“There is only one salvation for you: take yourself up, and make yourself responsible for all the sins of men. For indeed it is so, my friend, and the moment you make yourself sincerely responsible for everything and everyone, you will see at once that it is really so, that it is you who are guilty on behalf of all and for all. Whereas by shifting your own laziness and powerlessness onto others, you will end by sharing in Satan’s pride and murmuring against God.”
Elder Zosima, The Brothers Karamazov
I was finishing my undergrad when I read The Brothers Karamazov for the first time and came across Dostoevsky’s idea of “corporate guilt”. It disturbed me at the time, mostly because it made perfectly good sense, yet I had never heard it mentioned before. I brought it up in conversation with some friends and was surprised to find how passionately they rejected this idea. “You can’t be responsible for other people’s choices; everyone is only responsible for their own actions, not the actions of others.”

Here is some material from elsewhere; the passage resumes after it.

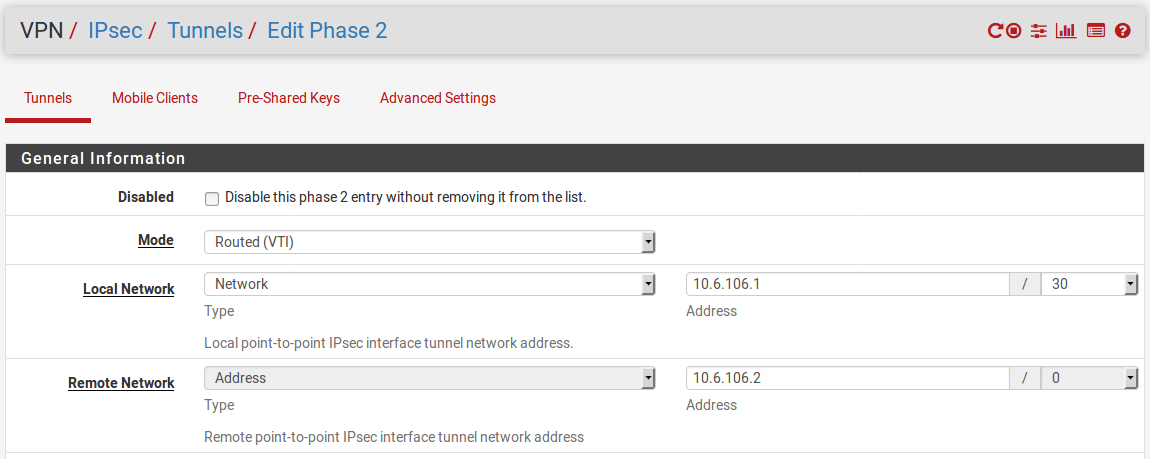This screenshot has height=459, width=1150.
Task: Open related settings sliders icon
Action: coord(1039,31)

The seed of this idea lay dormant in my heart until I recently began re-reading The Brothers K. I think I understand better now why many would have a negative reaction to the assertion that we are all responsible for all of the sins that people commit. We live in a society that idolizes the principles of autonomy, self-reliance, and individualism, so we are encouraged to believe that humans are separate, self-sufficient beings who can live in a relational void where our actions are seen to be (incredibly) the result of our own creation and genius. In a word, we fail to understand the power of imitation.
One of the characters in The Brothers K. puts it this way:
“…everyone now strives most of all to separate himself, and yet what comes of all his efforts is not the fullness of life but full suicide, for instead of the fullness of self-definition, they fall into complete isolation. For all men in our age are separated into units, each seeks seclusion in his own hole, each withdraws from others, hides himself, and hides what he has, and ends by pushing himself away from people and pushing people away from himself…for he is accustomed to relying only on himself, he has separated his unit from the whole, he has accustomed his soul to not believing in people’s help, in people or in mankind, and now only trembles lest his money and his acquired privileges perish.”

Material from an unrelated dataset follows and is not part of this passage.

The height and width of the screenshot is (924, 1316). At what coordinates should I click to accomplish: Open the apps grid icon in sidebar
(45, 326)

As much as we have been conditioned to believe otherwise, our actions have consequences that affect other people in ways that we can’t really begin to imagine. Mankind is not a group of individual units separate from one other; mankind is more like a lake–making a movement on one side has an effect, however imperceptible, on the body as a whole. There is no action any of us takes that does not resonate forth into the rest of the world, for the rest of history.
I’ve just finished reading (again) No Country for Old Men by Cormac McCarthy. It’s a tough book to read–pretty dark at times–but there is much truth contained in it, and McCarthy is a brilliant writer. I don’t want to spoil the story for anyone, but the book tells the tale of a man who stumbles across a drug deal gone wrong and decides to take a bag full of money and make a run for it. The book does an excellent job of showing the way one man’s choice can spark a chain of consequences that reach far beyond the supposed boundaries of the original choice. No man is an island, and the choices we make are always the result of the influence of other people in our lives, and our choices in turn always effect and change the people around us, who subtly effect and change the people in their lives, and so on. This doesn’t negate the reality of personal responsibility, but rather balances the two in a paradox.

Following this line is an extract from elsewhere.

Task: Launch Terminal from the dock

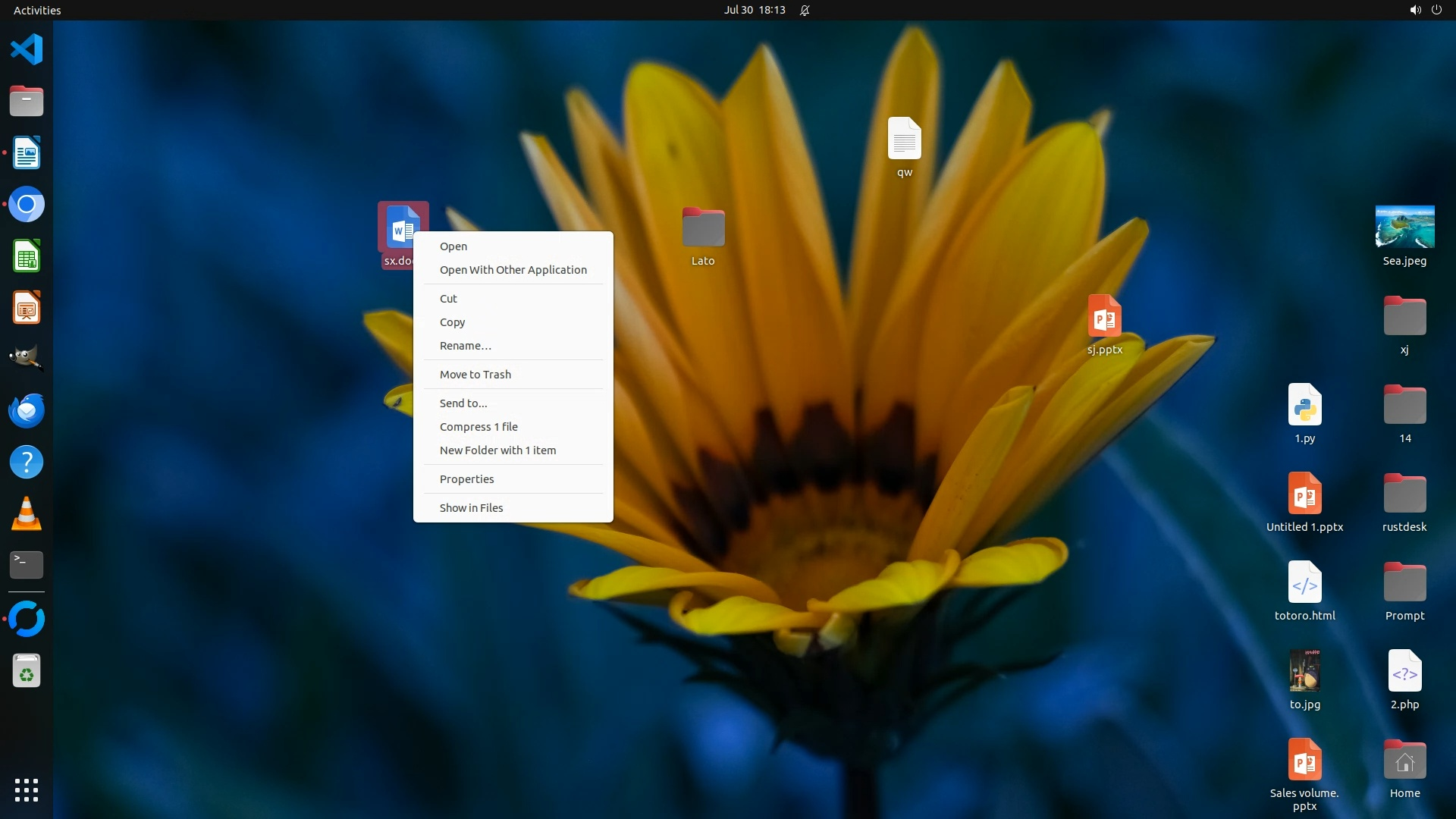Action: click(x=27, y=564)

Acknowledging that I am “guilty on behalf of all and for all,” changes how I look at people and, more importantly, how I treat them. I see it all too clearly with my children: their sins are simply imitations of my own, and I know for certain that I have played my part and instilling those evils into their souls. May God have mercy on every parent. The same is true in my students at school: the sins of the students reflect the sins of their teacher. May God have mercy on every teacher. How can I be angry or impatient with those who sin against me when I myself am responsible for their sin in the first place? A better response than getting angry when wronged would be to ask forgiveness from the person who wronged you–“Forgive me, brother, for I know that my sins in this life have hurt you and thereby caused you to sin as well.”
This is a radical kind of love, a turn-the-other-cheek kind of love. It is death to take no offense when offended. But this is precisely what we are called to–loving others and considering them better than ourselves. It is not a path for those who wish to avoid suffering.